Pretending to Be Deep Isn’t the Same as Being Deep
Critics and fans twist themselves into knots trying to justify the film's strangeness as intentional, as edgy. But the truth is, Licorice Pizza is a shallow film dressed in vintage style and faux provocation. It gestures toward depth but never actually dives in. It's too self-satisfied. Too proud of its own aloofness.
Compare that to Jack Goes Boating, a quiet film that tells a real love story — not about falling in love, but choosing love. About damaged people who try. That movie treats its characters with care. With compassion. And it trusts its audience to handle something real.
PTA doesn’t trust us. He dazzles us instead.
The Cultural Mirror
Licorice Pizza works because it mirrors the way our culture treats dysfunction as flavor. We frame trauma as content. We trend mental unwellness. We put filters on disassociation and call it cute. This is not just a movie problem. It’s a generational one. We’re all watching each other unravel and calling it a vibe.

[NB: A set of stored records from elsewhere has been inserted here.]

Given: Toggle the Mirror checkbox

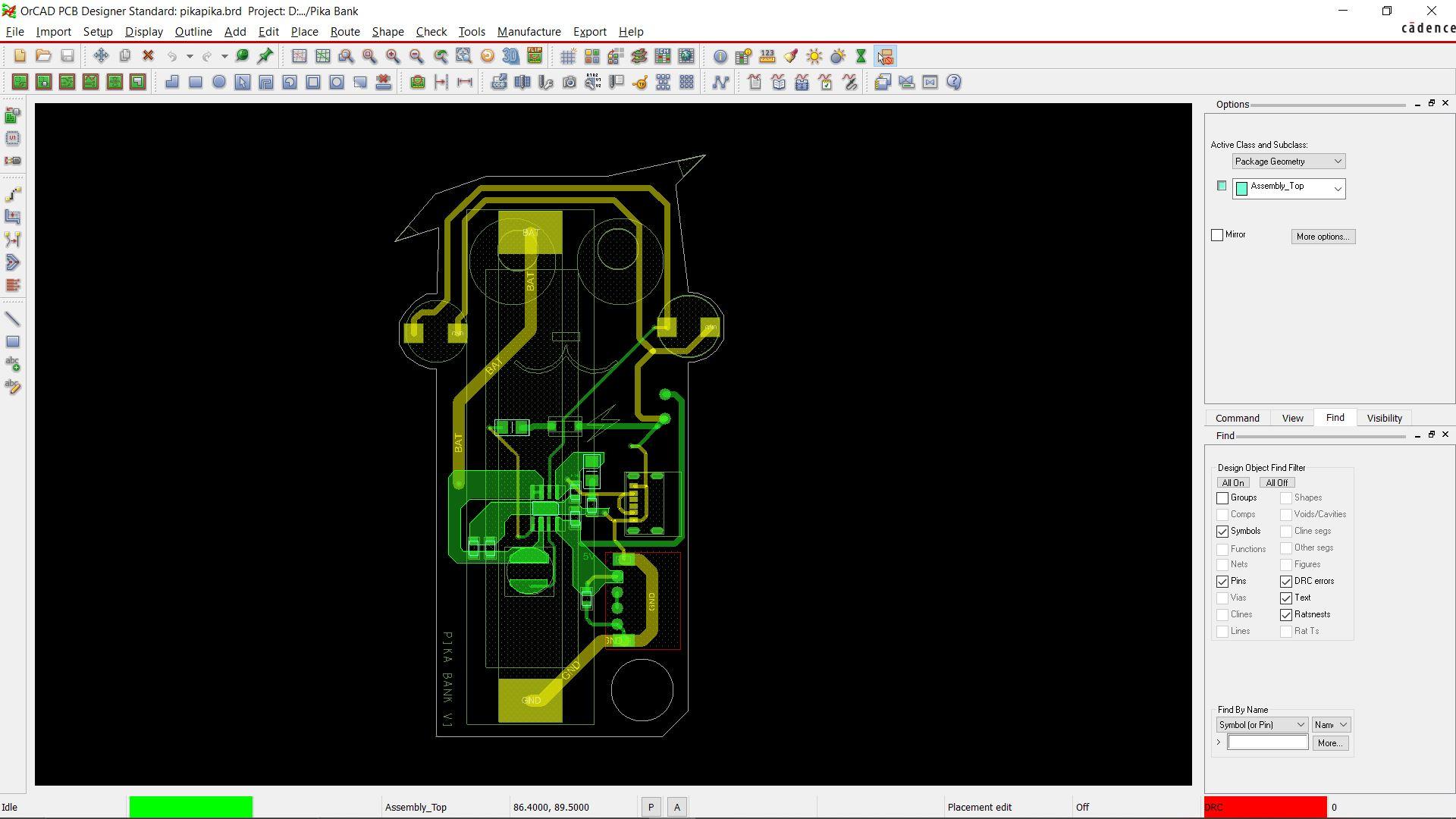Looking at the screenshot, I should (1217, 235).
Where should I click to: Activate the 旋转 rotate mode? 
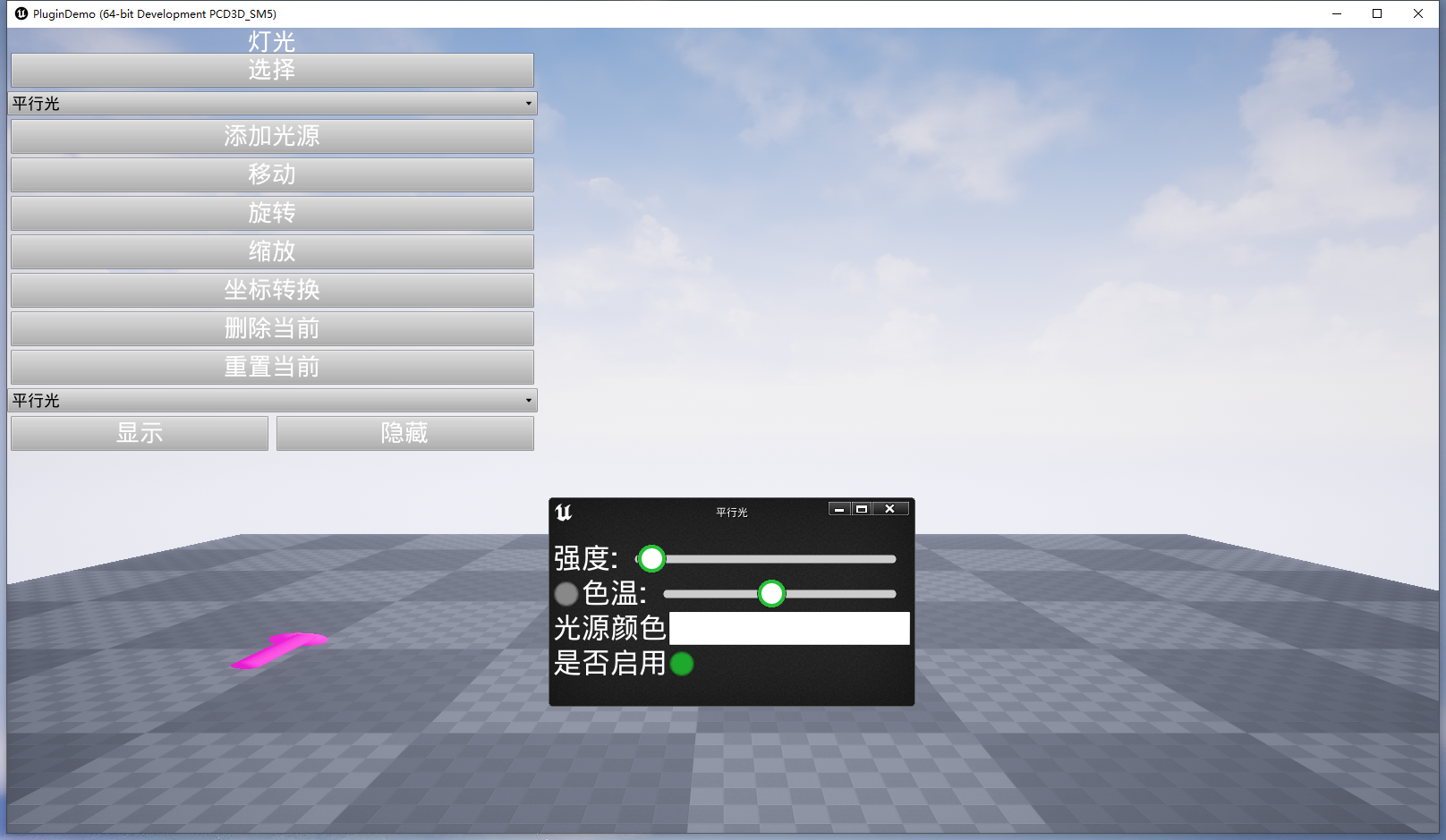point(272,213)

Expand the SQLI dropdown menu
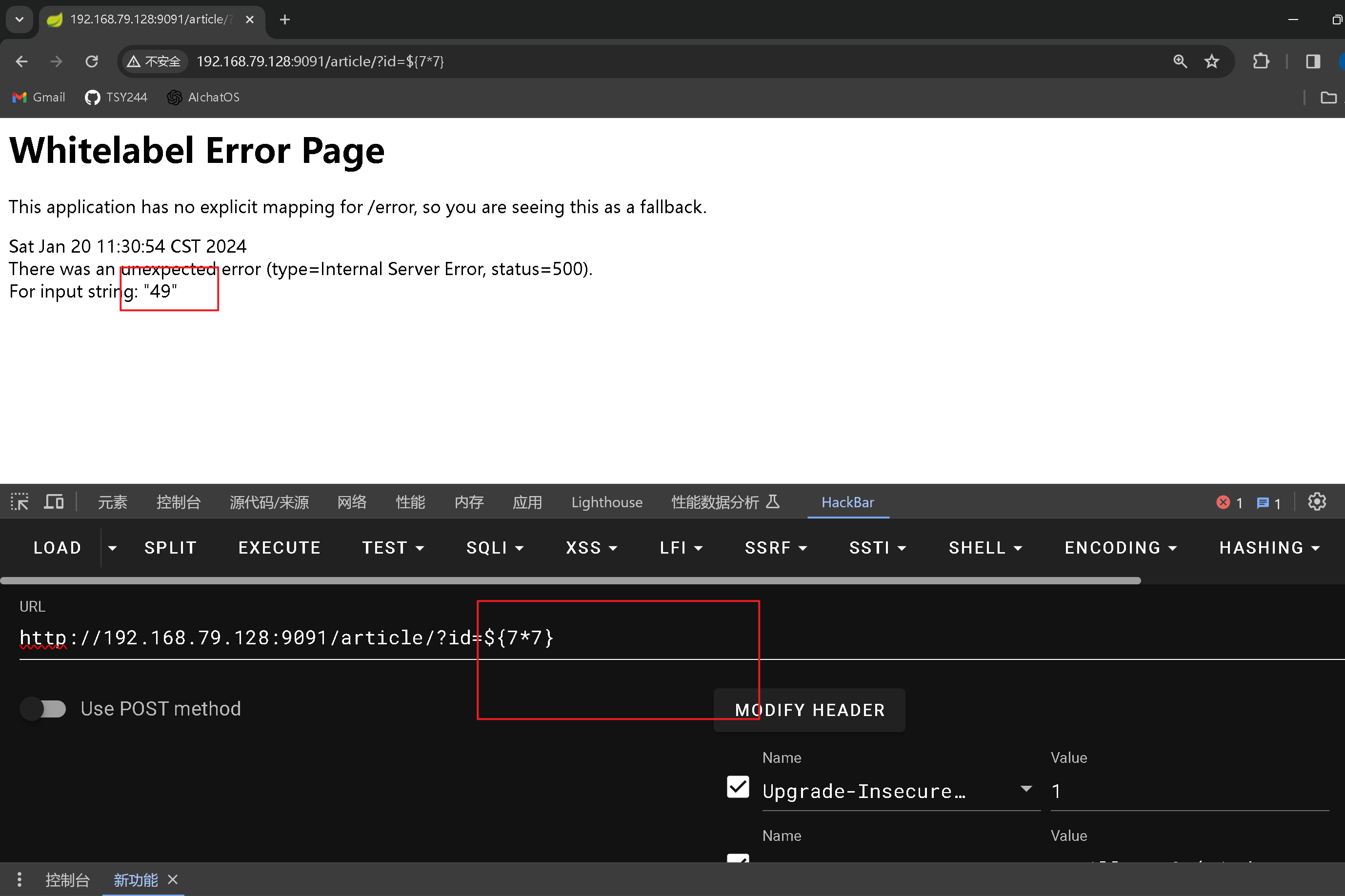495,547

But facing your darkness? That looks crazy. That’s the lonely path. That’s the path this movie refused to take.
What Could've Been
Licorice Pizza could have been PTA's Taxi Driver — a grimy, unflinching look at a culture cracking apart. It could have been a character study like The Piano Teacher, about a woman losing her grip in slow, subtle ways. But instead, it smirked its way into forgettability. It refused to grow up.
The saddest part? It affected people. It resonated. People wanted it to mean something. So they filled in the gaps themselves. Because there was almost a great movie there.
But in the end, it’s all style, no substance. And that’s the real waste.
Want to know how to do it right? Watch Breakfast at Tiffany’s (another film with problematic Asian stereotypes - but in that one Mr. Yunioshi has a soul, a motivation, a room with a view. He’s comic relief, but we understand him. You can be offended by him if you want but if he offends you more than PTA’s silent unsmiling Japanese wives who are literally interchangeable - than you really are asleep). At least Breakfast gives you honesty. It doesn't gaslight you. It lets you enjoy the dream, but it respects your intelligence. You can float on the surface, or dive deep. Either way, it won’t betray you.
Hollywood, take note. You don't have to be deep. But if you're going to hint at it — mean it.